| PROBLEM TO SOLVE |
Below are some records. Return exactly the lines from the one containing "Image resolution: width=1197" through the one containing "This screenshot has height=389, width=735.", both included, and only those.

| RECORDS |
^^^^^^^^
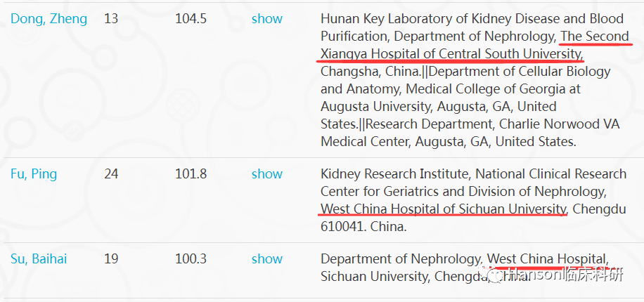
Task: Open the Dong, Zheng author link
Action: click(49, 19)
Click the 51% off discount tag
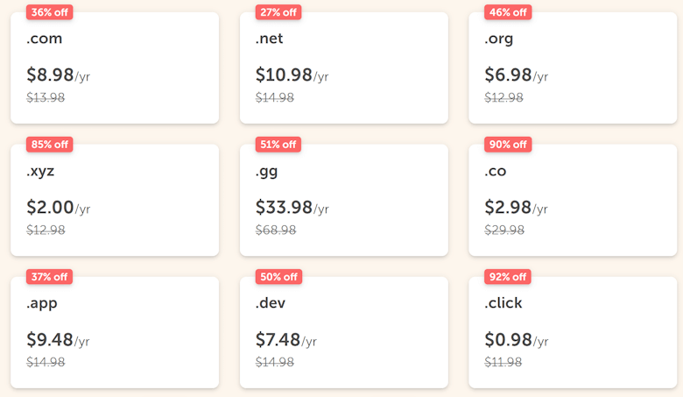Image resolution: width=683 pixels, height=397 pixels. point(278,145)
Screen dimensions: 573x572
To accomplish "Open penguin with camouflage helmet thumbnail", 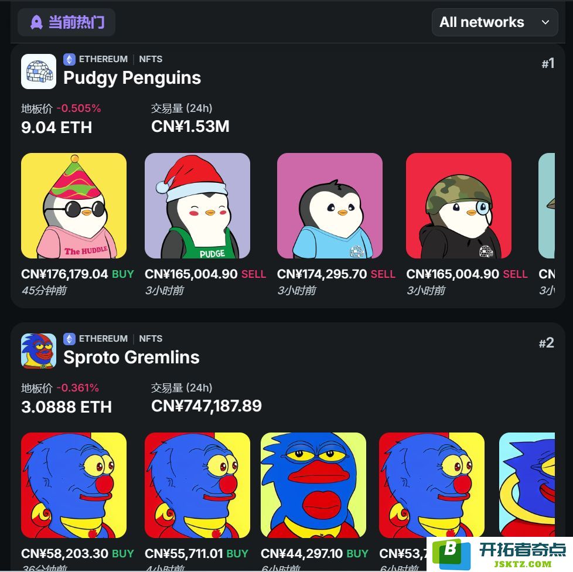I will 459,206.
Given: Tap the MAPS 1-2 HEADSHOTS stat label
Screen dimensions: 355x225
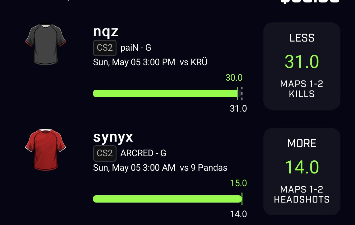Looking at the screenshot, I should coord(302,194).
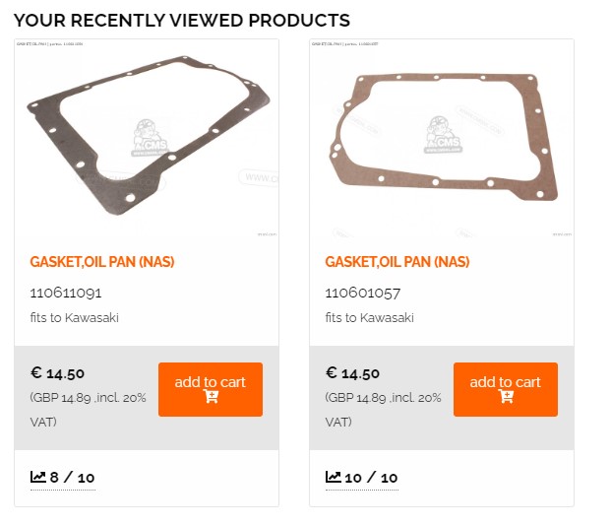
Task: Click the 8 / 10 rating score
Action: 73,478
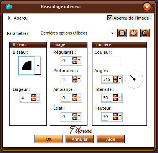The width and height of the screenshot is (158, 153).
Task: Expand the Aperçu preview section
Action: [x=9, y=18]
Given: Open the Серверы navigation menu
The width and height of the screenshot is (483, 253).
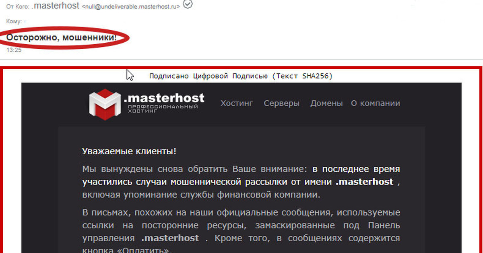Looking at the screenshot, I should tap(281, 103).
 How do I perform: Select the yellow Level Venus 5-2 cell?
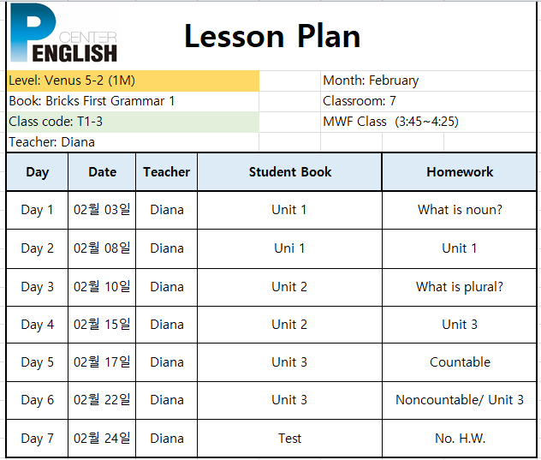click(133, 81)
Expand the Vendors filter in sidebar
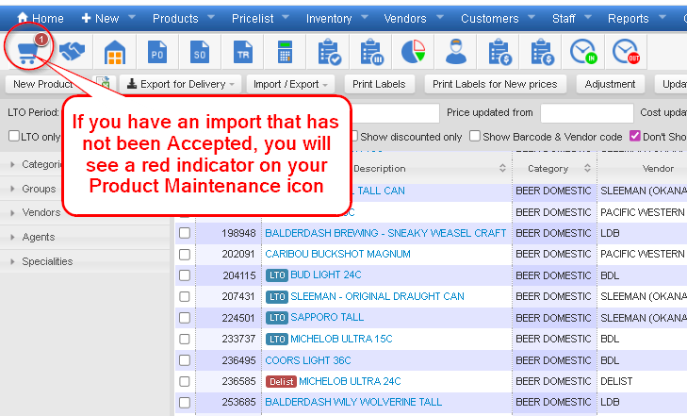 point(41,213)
^^^^^^^^
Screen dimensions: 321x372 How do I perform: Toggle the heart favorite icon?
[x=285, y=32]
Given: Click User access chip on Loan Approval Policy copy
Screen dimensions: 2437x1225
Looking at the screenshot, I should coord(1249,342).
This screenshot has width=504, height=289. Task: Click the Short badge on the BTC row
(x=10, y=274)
^^^^^^^^
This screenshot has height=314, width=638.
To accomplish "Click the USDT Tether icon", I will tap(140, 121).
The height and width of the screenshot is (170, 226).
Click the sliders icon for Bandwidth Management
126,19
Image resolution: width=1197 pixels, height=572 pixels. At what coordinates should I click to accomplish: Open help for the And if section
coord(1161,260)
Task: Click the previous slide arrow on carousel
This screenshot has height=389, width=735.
^^^^^^^^
| ANSWER TO THE PROBLEM |
Image resolution: width=1197 pixels, height=572 pixels. At what coordinates should I click to accomplish: Open help for the And if section
coord(1161,260)
Task: Click the previous slide arrow on carousel
This screenshot has height=389, width=735.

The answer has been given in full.